[Records drawn from a dataset]
== Segment start ==

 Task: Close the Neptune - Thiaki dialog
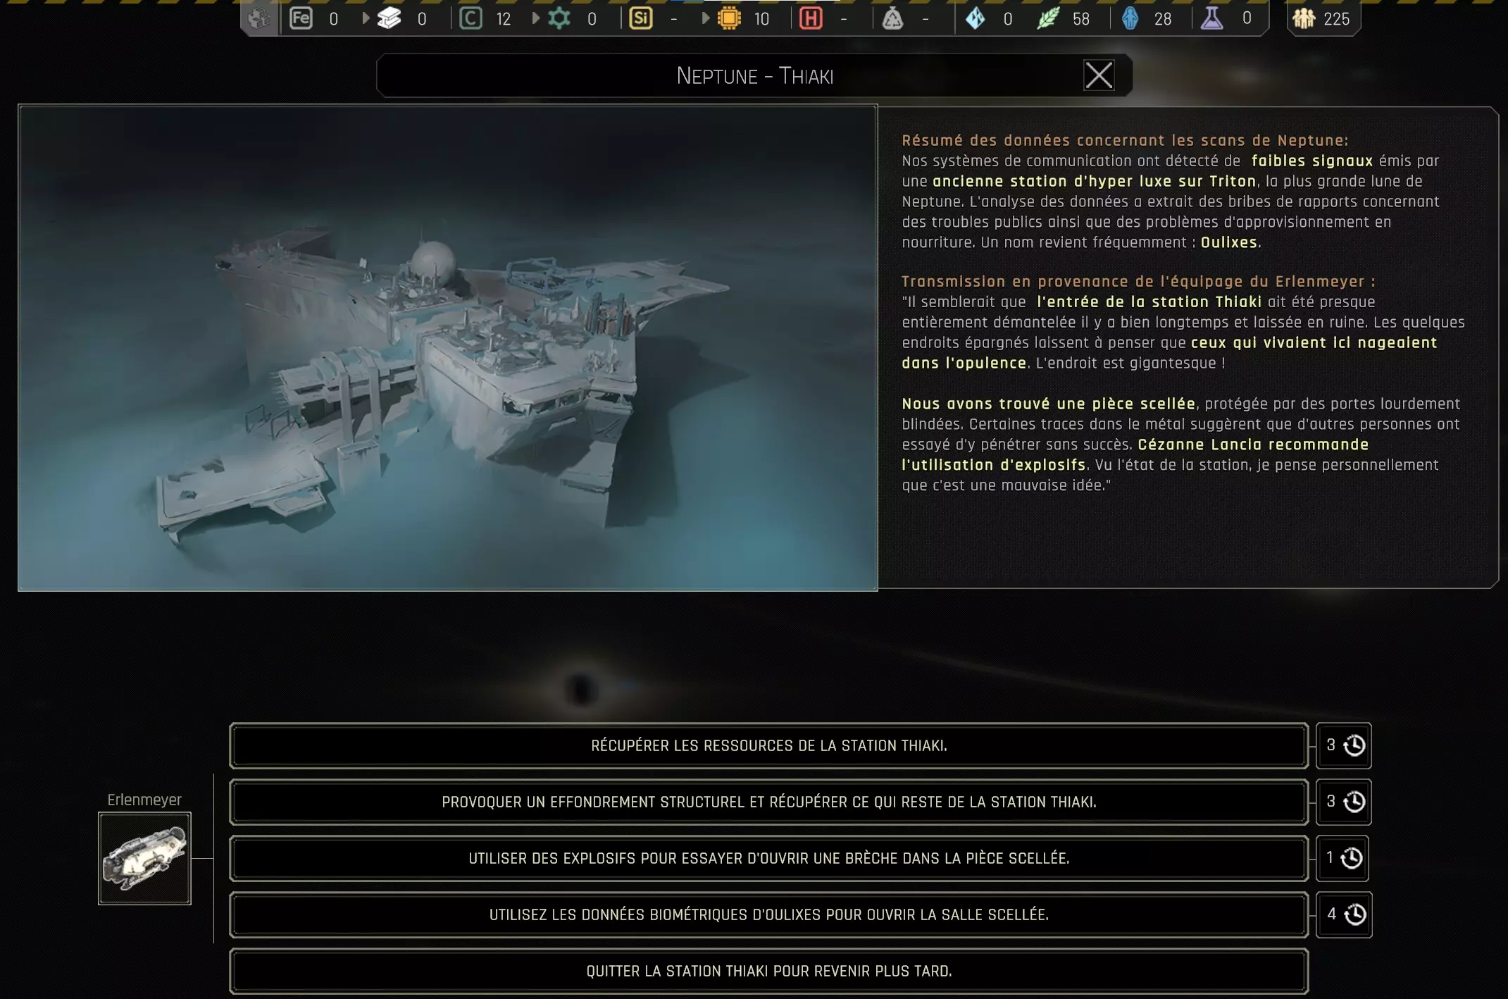[1098, 75]
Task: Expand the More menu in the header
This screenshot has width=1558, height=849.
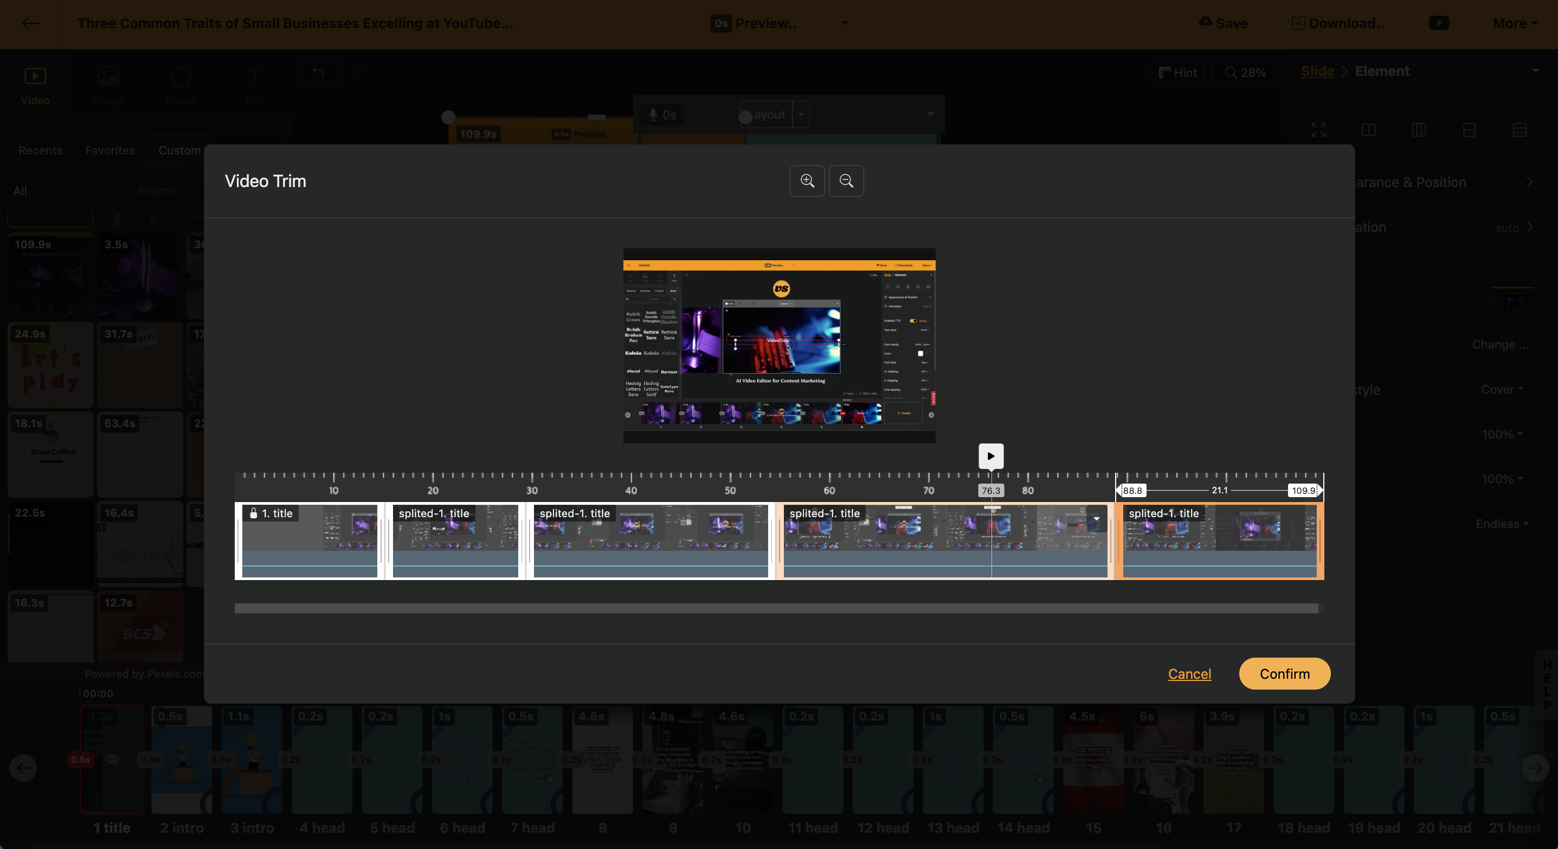Action: pyautogui.click(x=1515, y=23)
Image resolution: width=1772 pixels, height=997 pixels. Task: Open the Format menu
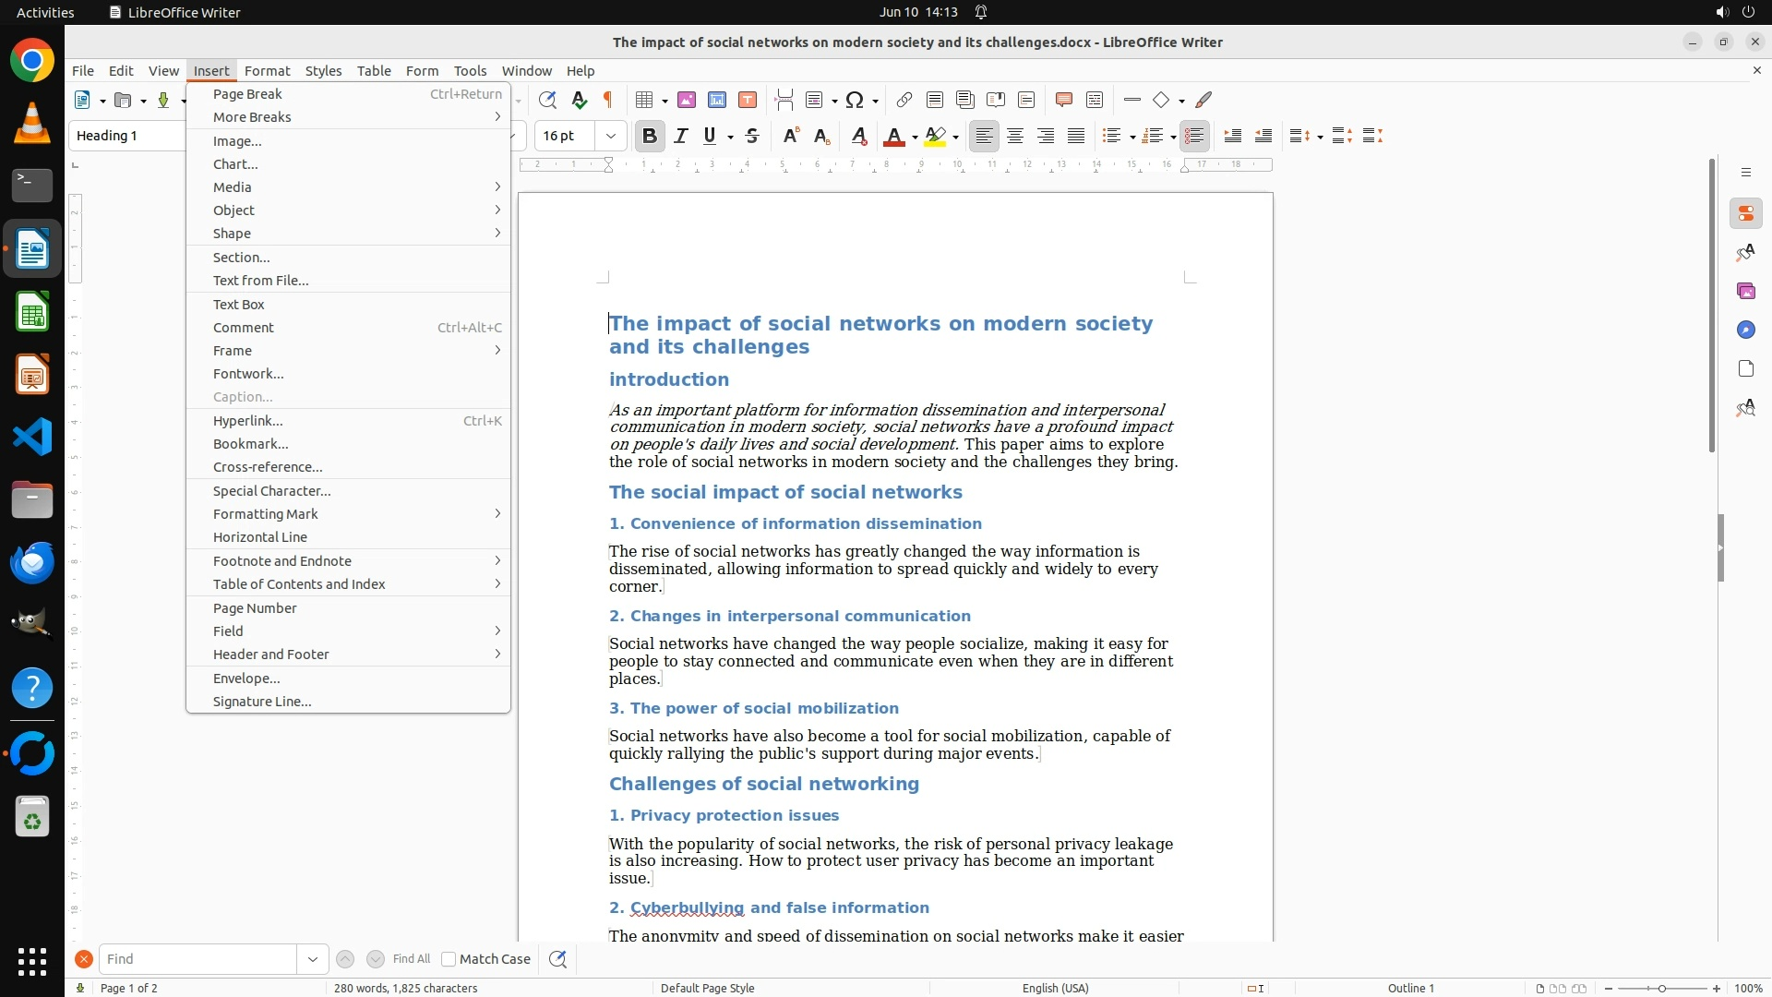[x=267, y=70]
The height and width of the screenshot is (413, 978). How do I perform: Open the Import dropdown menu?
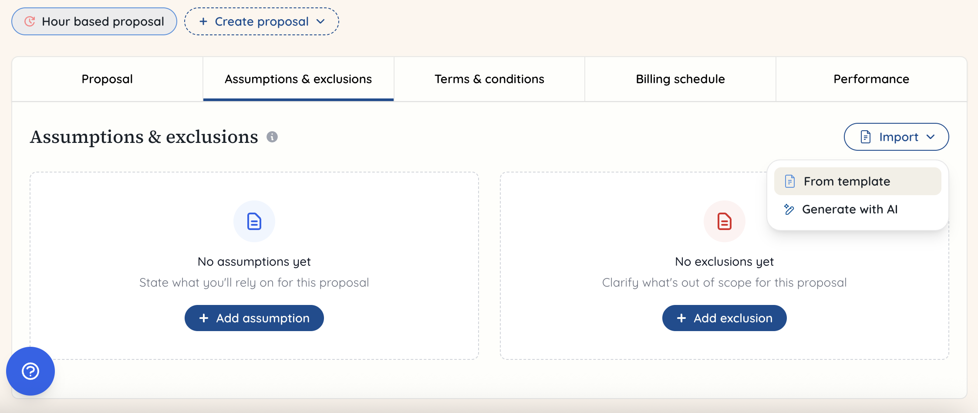click(896, 136)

== Segment end ==

■ TASK GOAL
Your copy should hold all the data word for word. It should hold no pictures.

■ WORKED SOLUTION
 Task: Close the Neptune - Thiaki dialog
[1098, 75]
Task: Expand the More menu in the header
This screenshot has width=1558, height=849.
Action: pyautogui.click(x=1515, y=23)
Image resolution: width=1772 pixels, height=997 pixels. Task: Open the Format menu
[x=267, y=70]
The height and width of the screenshot is (413, 978). How do I perform: Open the Import dropdown menu?
click(896, 136)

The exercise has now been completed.